Gás e Deslocados internos
De Outubro de 2017 a Outubro de 2020, os insurgentes realizaram mais de 600 ataques terroristas nos distritos do norte e centro da província de Cabo Delgado, causando mais de 2000 mortes entre a população. Para além da barbaridade na forma de actuação, a face mais visível dos ataques em Cabo Delgado é o crescente número de deslocados internos, que atingiu mais de 500 mil até ao final de 2020 correspondente a cerca de 13% da população da província nortenha de Cabo Delgado com o um aumento em mais de 2700% deslocados, em apenas dois anos. Com a população moçambicana estimada em cerca de 28 milhões de habitantes, cerca 500 mil vive na condição de deslocados, acolhidos em 13 centros de acomodação, criados pelo Governo e parceiros, assistidos pelo PMA, INGS e a Caritas.
Porém, a maioria dos deslocados está hospedada em casa de familiares sem o mínimo de condições para lhes garantir as condições básicas de sobrevivência. Desta forma, podemos dizer que nasceram dois grupos distintos de deslocados internos: por um lado, a maioria que se abriga em casas de famílias acolhedoras e outro, que está em centros de deslocados criados para o efeito.
Desafios sociais
Neste tipo de projecto de exploração de energias fósseis, operadores como a Total, a ExxonMobil ou a ENI são geralmente obrigados a criar empregos locais, consoante os regulamentos editados pelo país que detém os recursos em hidrocarbonetos no seu solo, ou o chamado conteúdo local. Entretanto, alguns observadores já constataram que o governo Moçambicano se concentrou largamente em duas decisões finais de investimento rápidas, visando obter as receitas o quanto antes para saldar a dívida, conhecida vulgarmente como a “divida oculta”, em detrimento do desenvolvimento desse conteúdo local.

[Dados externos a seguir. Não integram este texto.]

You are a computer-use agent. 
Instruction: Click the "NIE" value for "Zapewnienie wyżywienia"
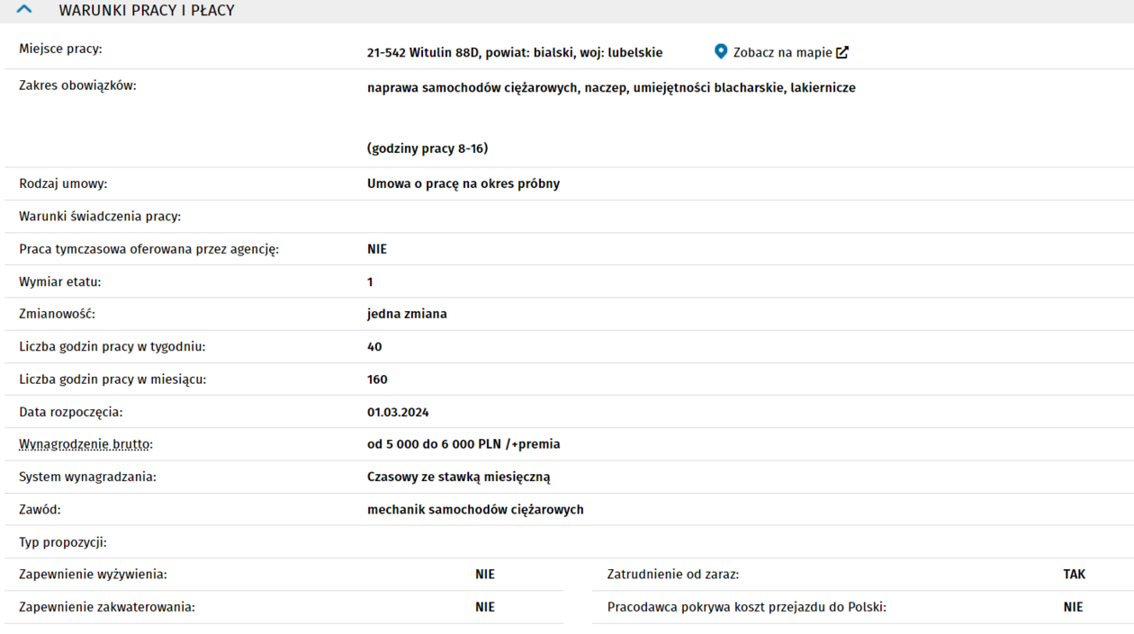pyautogui.click(x=485, y=575)
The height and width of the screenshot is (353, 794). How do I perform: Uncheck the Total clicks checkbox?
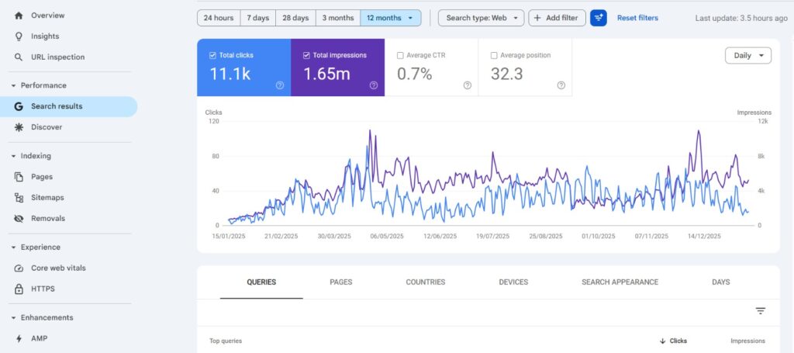pyautogui.click(x=213, y=56)
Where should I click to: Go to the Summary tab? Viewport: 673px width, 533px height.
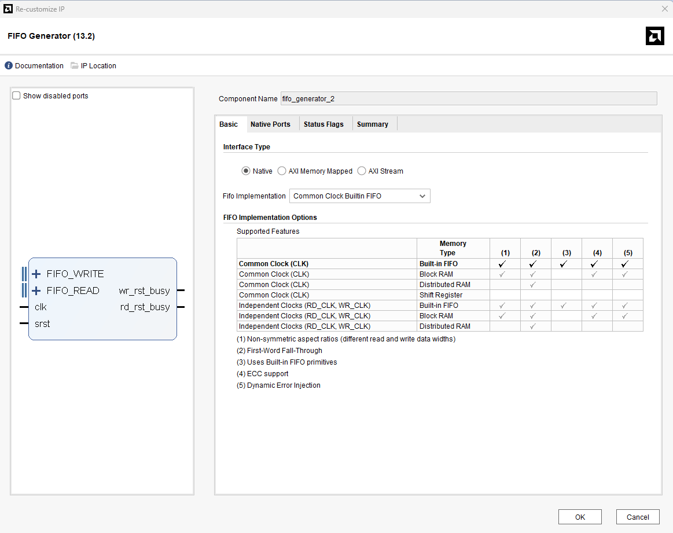pos(372,124)
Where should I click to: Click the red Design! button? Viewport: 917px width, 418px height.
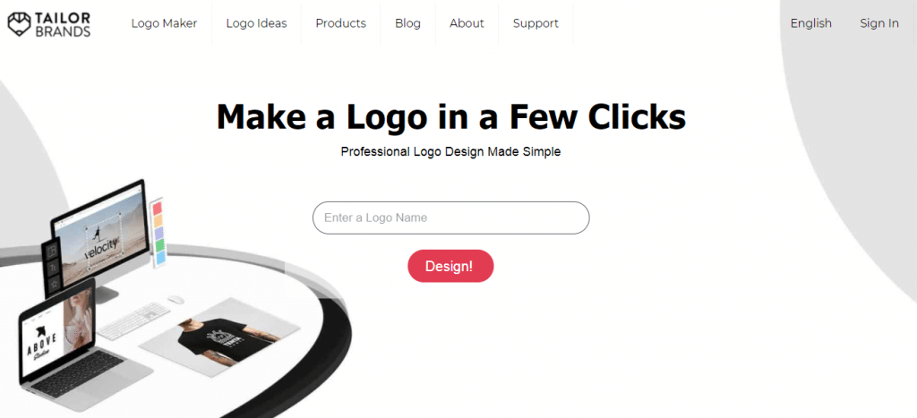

O gás criou muitas expectativas, mas desde 2016 que as populações locais se queixam de ser muitas vezes ignoradas, mesmo no que se refere à criação de empregos não qualificados. Segundo afirmam, as grandes empresas de exploração de gás e os seus agentes contratados preferem contratar estrangeiros ou pessoas da capital em detrimento dos habitantes locais, alimentando, assim, não só as tensões comunitárias e étnicas, como também o conflito em Cabo Delgado.
Consequências ecológicas
Alguns estudos técnicos dos projectos analisados revelam que a exploração de gás no mar irá provocar a degradação do habitat de muitas espécies de peixes que vivem na área. No próximo futuro o ruído e as colisões com os navios, nomeadamente, com os imponentes petroleiros de GNL, forçarão espécies com a baleia-de-bossa e a baleia boreal a abandonar a zona. Já se comprovou que as sondas sísmicas e os canhões de ar comprimido utilizados nas perfurações offshore (no mar) afectam os mamíferos marinhos, os peixes e outras formas de vida marinha, provocando desde o abandono da zona até ferimentos e mortes. Pior ainda, os riscos de fugas de GNL poderiam provocar incêndios ou explosões afectando consideravelmente a fauna e a flora marinha.

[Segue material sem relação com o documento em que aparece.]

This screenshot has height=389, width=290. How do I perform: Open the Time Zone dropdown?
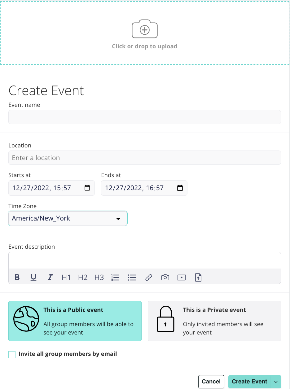tap(68, 218)
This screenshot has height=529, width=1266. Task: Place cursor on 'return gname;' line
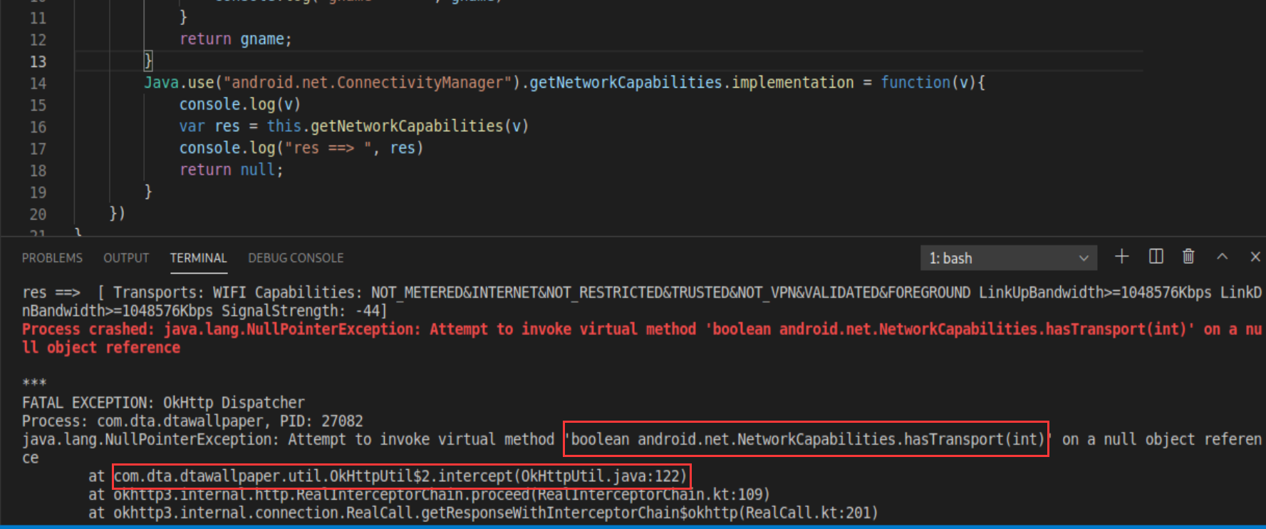pos(235,39)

O debate da sociedade civil em torno dos megaprojectos da exploração do gás está aceso. Há quem diga que é melhor parar esperando tempo melhores ou há quem afirma que não se deve perder esta grande oportunidade de desenvolvimento para o Pais. Numa maneira ou outra é necessário que sejam salvaguardados os direitos fundamentais da população residente, que os benefícios económicos sejam investidos no bem-estar de todo o Pais, que haja o respeito pelo meio ambiente envolvido nos projectos e que haja transparência em todo o processo para evitar suspeitas e tentações. Enfim, se os interesses económicos ultrapassam o respeito das comunidades humanas algo de errado está acontecer.